Ce fut au milieu de cette situation obscure et troublée, qu’apparut comme un coup de foudre la solution politique cherchée vainement depuis plusieurs années par la diplomatie du roi d’Aragon, et que l’archiduc se flattait d’avoir obtenue par la violence et de maintenir par le despotisme. L’Espagne se trouva en présence d’un de ces événemens supérieurs aux prévisions humaines et qui démontrent de temps à autre à l’univers la vanité des combinaisons les mieux concertées et le néant des plus hautes fortunes. La terrible intervention de la mort trancha la question. Philippe le Beau, atteint le 17 septembre 1506 d’une fièvre pernicieuse que son tempérament usé par la débauche était hors d’état de dominer, fut en peu de jours réduit à l’extrémité et succomba le 24 : il n’avait que vingt-huit ans. Ce dénoûment ruinait son parti en Castille : son fils Charles était en bas âge, le roi d’Aragon apparaissait comme le seul recours des peuples et le sauveur de l’Etat ébranlé.
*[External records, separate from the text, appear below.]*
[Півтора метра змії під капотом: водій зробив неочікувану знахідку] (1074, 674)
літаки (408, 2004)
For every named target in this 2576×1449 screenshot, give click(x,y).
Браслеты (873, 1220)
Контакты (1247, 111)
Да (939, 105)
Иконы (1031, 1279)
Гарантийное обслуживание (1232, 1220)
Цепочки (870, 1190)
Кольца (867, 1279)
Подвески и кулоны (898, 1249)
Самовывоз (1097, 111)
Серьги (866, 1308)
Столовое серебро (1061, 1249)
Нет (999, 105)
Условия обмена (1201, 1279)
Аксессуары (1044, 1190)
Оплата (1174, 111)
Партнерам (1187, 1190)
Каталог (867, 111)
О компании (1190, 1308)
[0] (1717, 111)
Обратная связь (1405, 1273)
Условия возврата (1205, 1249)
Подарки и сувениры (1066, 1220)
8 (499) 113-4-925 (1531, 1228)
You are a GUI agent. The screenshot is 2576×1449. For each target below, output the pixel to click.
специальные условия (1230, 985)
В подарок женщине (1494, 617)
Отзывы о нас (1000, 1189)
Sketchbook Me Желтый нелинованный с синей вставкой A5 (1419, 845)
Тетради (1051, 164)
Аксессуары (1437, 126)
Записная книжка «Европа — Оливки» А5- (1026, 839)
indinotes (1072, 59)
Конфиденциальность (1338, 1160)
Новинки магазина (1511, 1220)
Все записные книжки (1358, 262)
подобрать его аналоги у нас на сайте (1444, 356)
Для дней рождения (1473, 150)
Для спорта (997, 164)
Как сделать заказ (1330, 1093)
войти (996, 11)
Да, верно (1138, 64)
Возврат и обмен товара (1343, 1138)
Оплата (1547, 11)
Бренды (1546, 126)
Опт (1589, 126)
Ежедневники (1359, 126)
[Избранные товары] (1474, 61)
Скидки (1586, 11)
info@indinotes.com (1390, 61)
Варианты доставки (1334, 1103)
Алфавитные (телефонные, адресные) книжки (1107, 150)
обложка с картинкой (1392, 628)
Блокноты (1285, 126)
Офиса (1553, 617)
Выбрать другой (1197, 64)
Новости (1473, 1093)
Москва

Jeanne était frappée au cœur. Ni l’inconduite de son mari, ni les mauvais traitemens n’avaient diminué son ardent amour. Elle avait soigné Philippe pendant sa maladie avec un calme et une énergie qui étonnèrent son entourage. Par une extraordinaire réaction nerveuse, sa lucidité fut parfaite pendant les jours douloureux ; son état de grossesse avancée, le désordre habituel de son esprit, faisaient redouter des crises funestes : il n’en fut rien, elle ne quitta point le chevet du prince, lui donnant ses potions dont parfois elle buvait la moitié pour l’encourager à les prendre, l’entretenant sans cesse, et lorsque tout fut fini, elle fut assez maîtresse d’elle-même pour ne pas verser une larme. On dut, il est vrai, l’arracher du lit de mort qu’elle ne voulait pas quitter, mais son désespoir ne se manifesta point par les scènes affreuses que l’on attendait. C’était à l’intérieur que sa douleur comprimée et presque muette exerçait de sensibles ravages. Sa raison fut dès ce moment tout à fait perdue. Son deuil prit soudain une forme à la fois bizarre et lugubre et devint une passion désordonnée pour la dépouille mortelle de l’époux qu’elle avait adoré. Ce fut alors que se produisit en elle l’idée fixe de vivre en compagnie de son cercueil.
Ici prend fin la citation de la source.